Mr. Movitz had a particular interest in Jewish education. He and his wife were early and consistent supporters of the Jewish Student Union (JSU) and the Saul Mirowitz Jewish Community School, and its predecessor school, Solomon Schechter Day School of St. Louis.
“I think education in the Jewish community is really important, because our children are the future, and we need to give them the opportunity to learn who they are in order to keep our community viable,” Movitz said in 2007.
The Movitzes were co-chairs of Schechter leading up to the school’s 2012 merger with the Saul Mirowitz Day School–Reform Jewish Academy, becoming the Saul Mirowitz Jewish Community School.

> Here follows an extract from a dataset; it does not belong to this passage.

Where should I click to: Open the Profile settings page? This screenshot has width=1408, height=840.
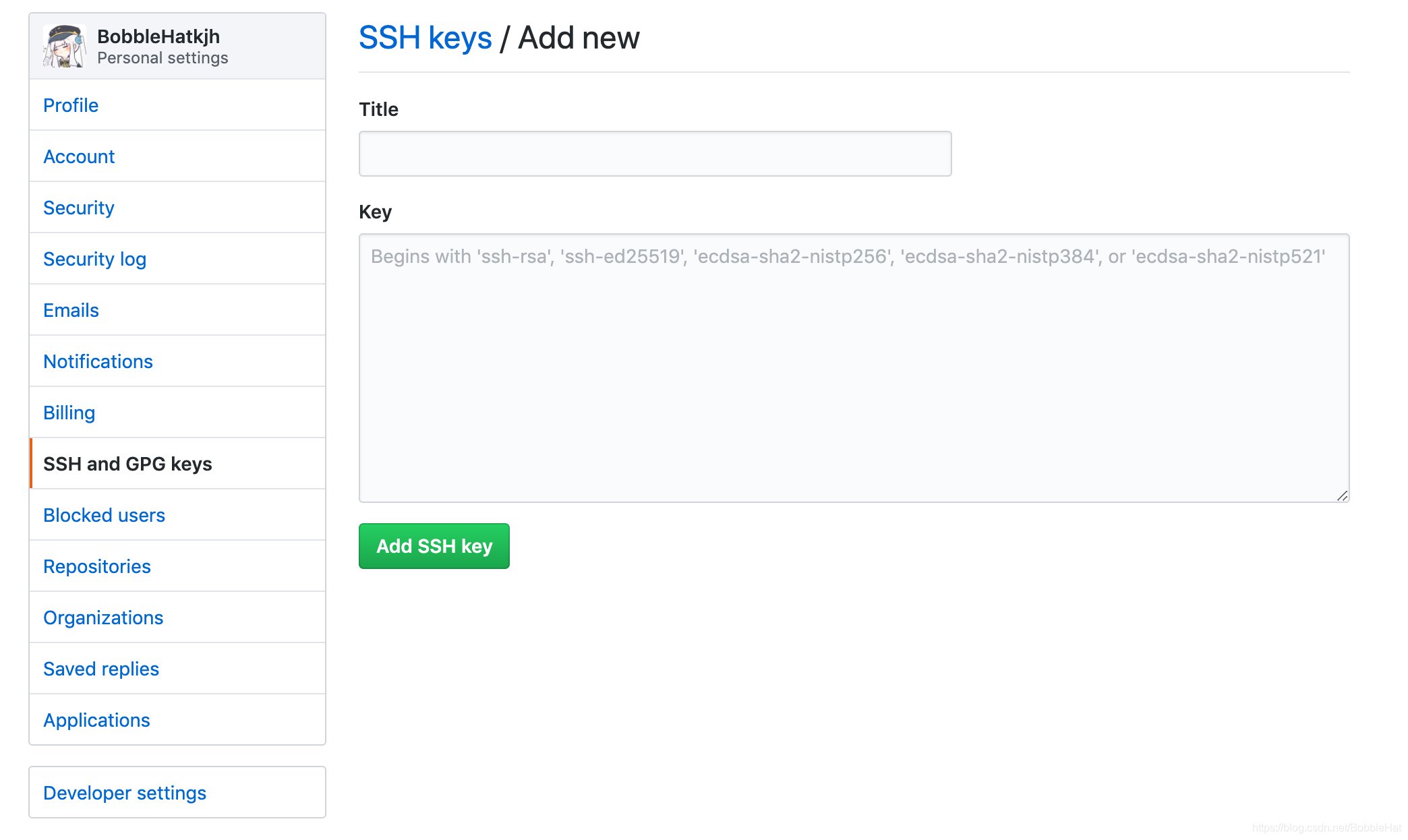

In an email to the Mirowitz community, the school wrote, “Our community lost a treasured visionary today. Milton Movitz, past president of our board passed away this morning. As a team, Milton and Galia have been a powerhouse of energy and complete devotion to Mirowitz.”
In 2015, JSU renamed its Israel Scholars program the Galia and Milton Movitz Senator John Danforth Israel Scholars program to honor the Movitzes’ support.
In addition to his wife Galia, survivors include children Cheryl Leatart (Brian), Joy Goldberg (Bruce); Talia Bashani (fiancé Gareth Hoernel) and Daniel Movitz; and three grandchildren.
Funeral services will take place at 1 p.m. Wednesday, March 13 at Congregation B’nai Amoona, where Rabbi Rose and Cantor Sharon Nathanson will officiate. Burial will take place at Beth Hamedrosh Hagodol Cemetery, 9125 Ladue Road.
Memorial contributions are preferred to the Saul Mirowitz Jewish Community School, or to the Jewish Student Union (JSU) of St. Louis.